* **Work request**
Whenever a line in the data below includes the string "Plafonds", copy it out.

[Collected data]
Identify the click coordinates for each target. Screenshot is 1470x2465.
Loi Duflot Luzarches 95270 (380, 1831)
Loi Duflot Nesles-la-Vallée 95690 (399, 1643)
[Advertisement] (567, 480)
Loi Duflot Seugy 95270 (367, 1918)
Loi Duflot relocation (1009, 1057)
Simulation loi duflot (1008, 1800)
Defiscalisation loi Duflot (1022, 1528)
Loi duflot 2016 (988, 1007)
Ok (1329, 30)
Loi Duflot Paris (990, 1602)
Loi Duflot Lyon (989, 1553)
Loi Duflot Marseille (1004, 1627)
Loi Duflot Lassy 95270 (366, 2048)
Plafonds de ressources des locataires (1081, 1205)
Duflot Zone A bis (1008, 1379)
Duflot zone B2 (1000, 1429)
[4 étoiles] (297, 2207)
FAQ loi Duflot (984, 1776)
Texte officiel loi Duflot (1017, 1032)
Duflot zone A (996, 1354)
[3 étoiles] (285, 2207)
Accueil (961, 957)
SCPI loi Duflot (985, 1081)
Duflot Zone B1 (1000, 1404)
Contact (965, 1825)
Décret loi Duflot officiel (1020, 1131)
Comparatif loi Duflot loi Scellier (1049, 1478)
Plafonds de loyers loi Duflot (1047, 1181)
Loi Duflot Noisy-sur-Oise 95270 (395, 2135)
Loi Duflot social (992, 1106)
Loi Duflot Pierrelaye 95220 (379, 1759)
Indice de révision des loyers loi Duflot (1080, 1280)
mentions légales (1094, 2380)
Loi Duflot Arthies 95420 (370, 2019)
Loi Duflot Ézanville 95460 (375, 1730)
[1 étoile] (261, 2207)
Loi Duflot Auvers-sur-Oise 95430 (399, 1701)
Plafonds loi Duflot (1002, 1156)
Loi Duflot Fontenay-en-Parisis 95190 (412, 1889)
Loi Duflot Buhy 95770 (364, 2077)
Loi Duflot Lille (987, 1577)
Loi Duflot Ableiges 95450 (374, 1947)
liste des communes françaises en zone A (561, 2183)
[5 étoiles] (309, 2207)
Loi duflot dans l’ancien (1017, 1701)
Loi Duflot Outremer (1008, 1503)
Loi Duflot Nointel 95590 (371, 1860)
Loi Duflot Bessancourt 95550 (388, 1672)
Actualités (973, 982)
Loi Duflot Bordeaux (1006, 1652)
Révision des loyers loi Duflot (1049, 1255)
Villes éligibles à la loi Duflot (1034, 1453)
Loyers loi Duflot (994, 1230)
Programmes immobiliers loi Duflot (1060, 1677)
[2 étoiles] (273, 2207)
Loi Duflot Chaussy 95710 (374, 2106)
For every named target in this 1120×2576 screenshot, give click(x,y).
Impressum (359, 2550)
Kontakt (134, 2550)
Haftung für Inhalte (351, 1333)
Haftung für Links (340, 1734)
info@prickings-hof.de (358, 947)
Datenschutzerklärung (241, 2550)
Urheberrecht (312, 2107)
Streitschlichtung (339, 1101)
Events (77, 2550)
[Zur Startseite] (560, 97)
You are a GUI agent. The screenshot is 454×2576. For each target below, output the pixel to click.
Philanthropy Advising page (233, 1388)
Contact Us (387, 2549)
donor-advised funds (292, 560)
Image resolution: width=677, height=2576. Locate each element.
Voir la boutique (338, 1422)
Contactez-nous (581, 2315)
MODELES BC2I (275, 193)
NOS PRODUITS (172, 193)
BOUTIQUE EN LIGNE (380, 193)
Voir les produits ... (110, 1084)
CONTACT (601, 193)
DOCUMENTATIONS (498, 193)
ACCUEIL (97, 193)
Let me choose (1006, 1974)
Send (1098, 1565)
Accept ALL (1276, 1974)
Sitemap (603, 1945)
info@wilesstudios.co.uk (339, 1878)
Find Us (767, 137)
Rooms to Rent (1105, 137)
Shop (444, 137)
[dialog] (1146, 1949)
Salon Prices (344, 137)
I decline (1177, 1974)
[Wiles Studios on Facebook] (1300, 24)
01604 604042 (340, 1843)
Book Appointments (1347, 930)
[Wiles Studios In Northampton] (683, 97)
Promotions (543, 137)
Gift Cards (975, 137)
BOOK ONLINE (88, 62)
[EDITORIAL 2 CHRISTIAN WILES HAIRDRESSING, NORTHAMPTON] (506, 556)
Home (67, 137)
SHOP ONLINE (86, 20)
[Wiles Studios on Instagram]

* **Solution for this exercise**
Plafonds de ressources des locataires (1081, 1205)
Plafonds de loyers loi Duflot (1047, 1181)
Plafonds loi Duflot (1002, 1156)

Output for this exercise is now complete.